Andrew Doyle: There has been a shocking rise in 'non-crime hate incidents'

Andrew Doyle

By Andrew Doyle


Published: 12/09/2021

- 20:34

Updated: 14/02/2023

- 11:22

If I’d have said to you fifteen, even ten years ago, that the police would one day be routinely investigating citizens for ‘non-crime’, would you have laughed or told me I was paranoid?

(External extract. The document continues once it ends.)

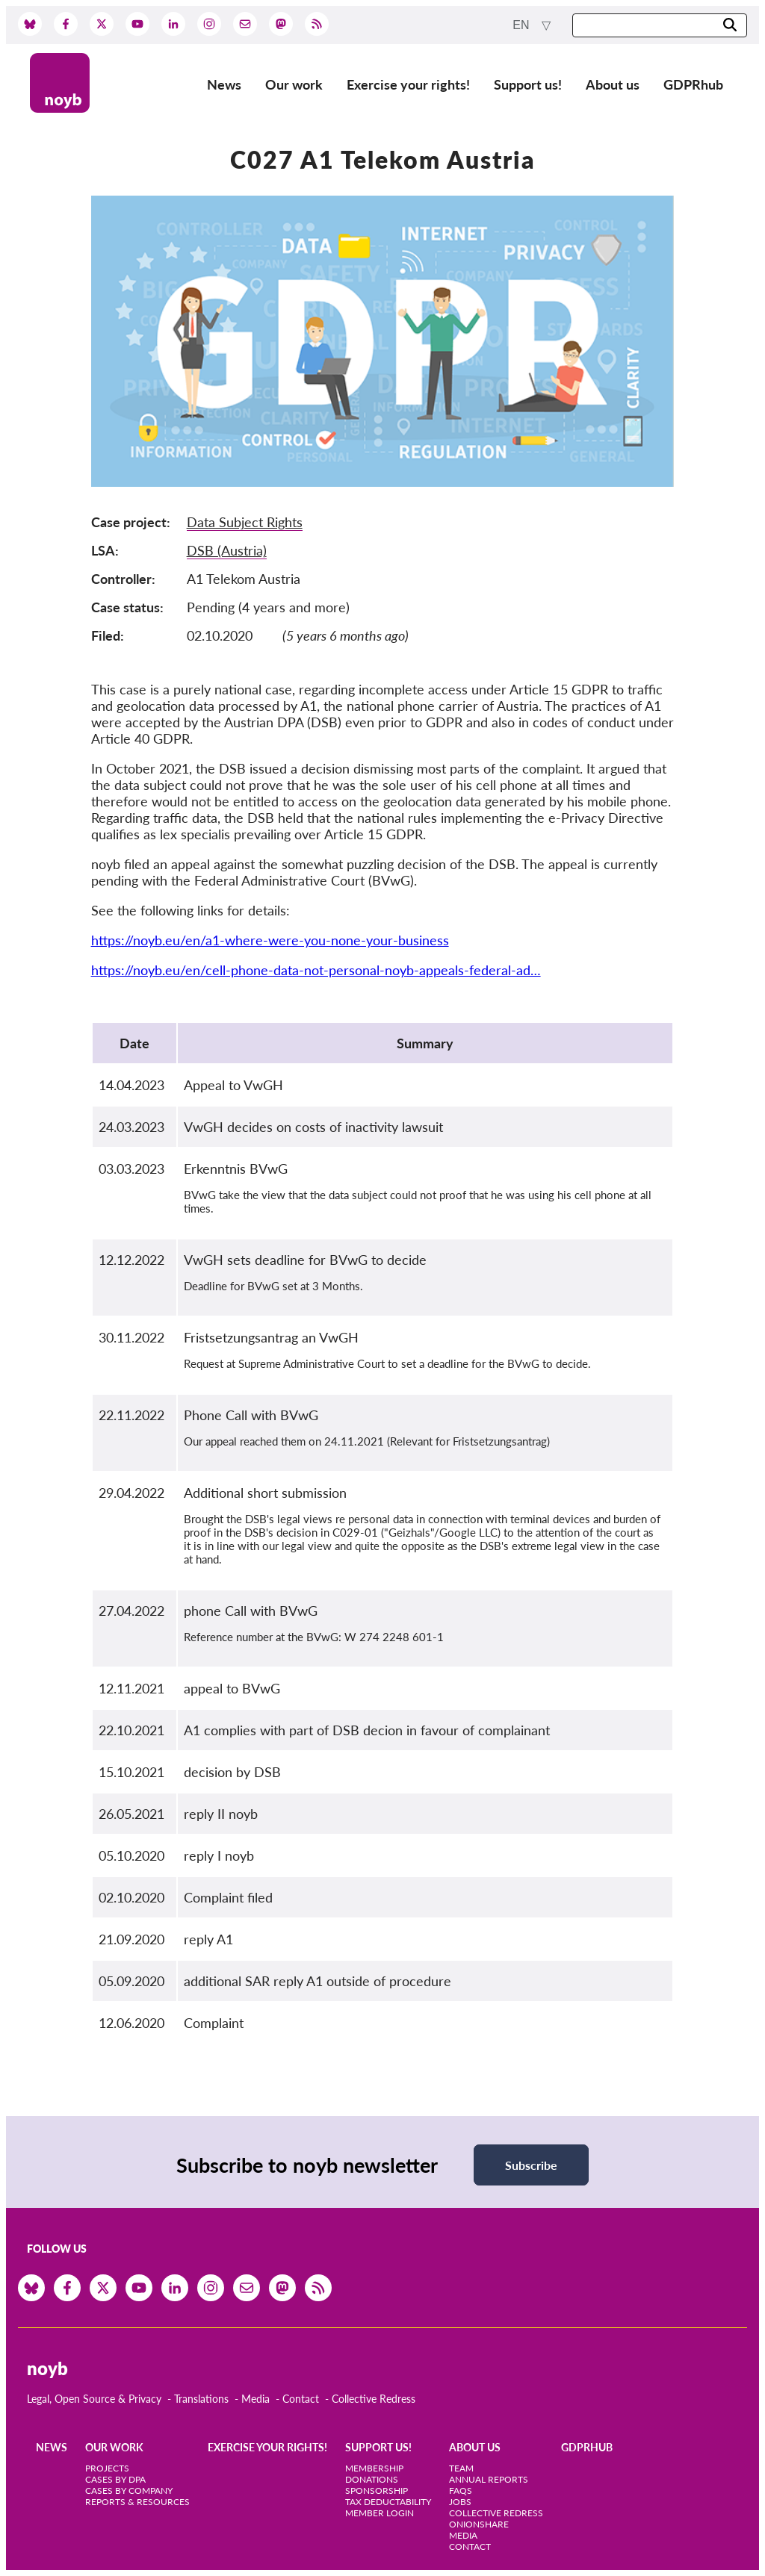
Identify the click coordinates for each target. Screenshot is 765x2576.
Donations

In 2019, Harry Miller,an entrepreneur and former constable, was contacted out of the blue by Humberside Police. He was told that he was being investigated because the police had been contacted by a third party who was offended by a poem that he had retweeted. The complainant, described as a ‘victim’ by the investigating officer, deemed the poem to be transphobic. Miller hadn’t written the poem, he had only shared it. And rather than ignore the offensive tweet, this person had thought it would be a sensible use of police time to track down the culprit.

During the course of the conversation the officer explained that, although not illegal, this nevertheless qualified as a ‘non-crime hate incident’. But if this wasn’t a criminal act, why was Miller being contacted at all? When he asked the officer to clarify the purpose of the investigation, he was told: ‘We need to check your thinking’.


Harry Miller eventually decided to bring a court case against the College of Policing, whose Hate Crime Operational Guidance (HCOG), issued in 2014, forms the basis of current practice. As he argued at the High Court, ‘the idea that a law-abiding citizen can have their name recorded against a hate incident on a crime report when there was neither hate nor crime undermines principles of justice, free expression, democracy and common sense’. Ultimately, the police response was judged to be unlawful, although the High Court rejected Miller’s challenge against the lawfulness of the College of Policing guidelines.

When it comes to the growing authoritarianism of our time, I’m often accused of exaggerating the extent of the problem. But consider this: if I’d have said to you fifteen, even ten years ago, that the police would one day be routinely investigating citizens for ‘non-crime’, would you have laughed or told me I was paranoid. Yet between 2014 and 2019, almost 120,000 ‘non-crime hate incidents’ were recorded by police forces in England and Wales. Every year more than 3000 people are arrested for offensive things they say online. This is due to the 2003 Communications Act, which ought to be repealed. But there is no appetite in parliament to oppose this kind of legislation. Why? Because nobody wants to be seen siding with unpleasant people. Some of those offensive comments will be genuinely offensive and horrible, but the price you pay for living in a free society is that sometimes bad people will say bad things. Authoritarianism is not the answer. I’ve said it many times before - the answer to bad speech is more speech, not less.

And of course now that accusations of ‘racism’, ‘homophobia’ and ‘transphobia’ are so promiscuously applied, they’ve come to mean very little. This week David Warwick, a police officer in Sheffield, was investigated for racism after making a joke. Having heard that an Asian man had lived to the age of 105, he quipped, ‘maybe I should start eating curry’. It takes a particularly zealous mindset to assume there is anything racist in that, but he stands to lose his job nonetheless.

And if he doesn’t lose his job, it may be that this is recorded as a ‘non-crime hate incident’ because – as the government’s website on hate crime and the guidelines from the Crown Prosecution Service point out – ‘hate crime’ is defined, rather inelegantly, as ‘any criminal offence which is perceived by the victim or any other person, to be motivated by hostility or prejudice, based on a person’s disability or perceived disability; race or perceived race; or religion or perceived religion; or sexual orientation or perceived sexual orientation or a person who is transgender or perceived to be transgender’. Similarly, a ‘hate incident’ is defined as a non-criminal act that is ‘perceived by the victim, or anybody else, to be motivated by hostility or prejudice based on the five protected characteristics’.

So it doesn’t matter if you have no hateful intent, and something you’ve said or done has been misinterpreted, it’s the perception of the ‘victim’ that counts. Of course, the word ‘victim’ should be ‘complainant’, but ever since Keir Starmer’s time as Director of Public Prosecutions, the Crown Prosecution Service seems to have relaxed its commitment to due process.

And it gets worse. Although non-crime hate incidents don’t lead to prosecution, if recorded by police they will show up on an enhanced search by the Disclosure and Barring Service, which could prevent you from getting a job in the future. In fact, theHate Crime Operational Guidanceissued by the College of Policing instructs officers to record hateful incidents ‘irrespective of whether there is any evidence to identify the hate element’. So you say something that is misinterpreted as hateful, the police record it as hateful even there is no evidence to suggest that it was, and suddenly you don’t get the job you wanted. Doesn’t exactly sound fair, does it?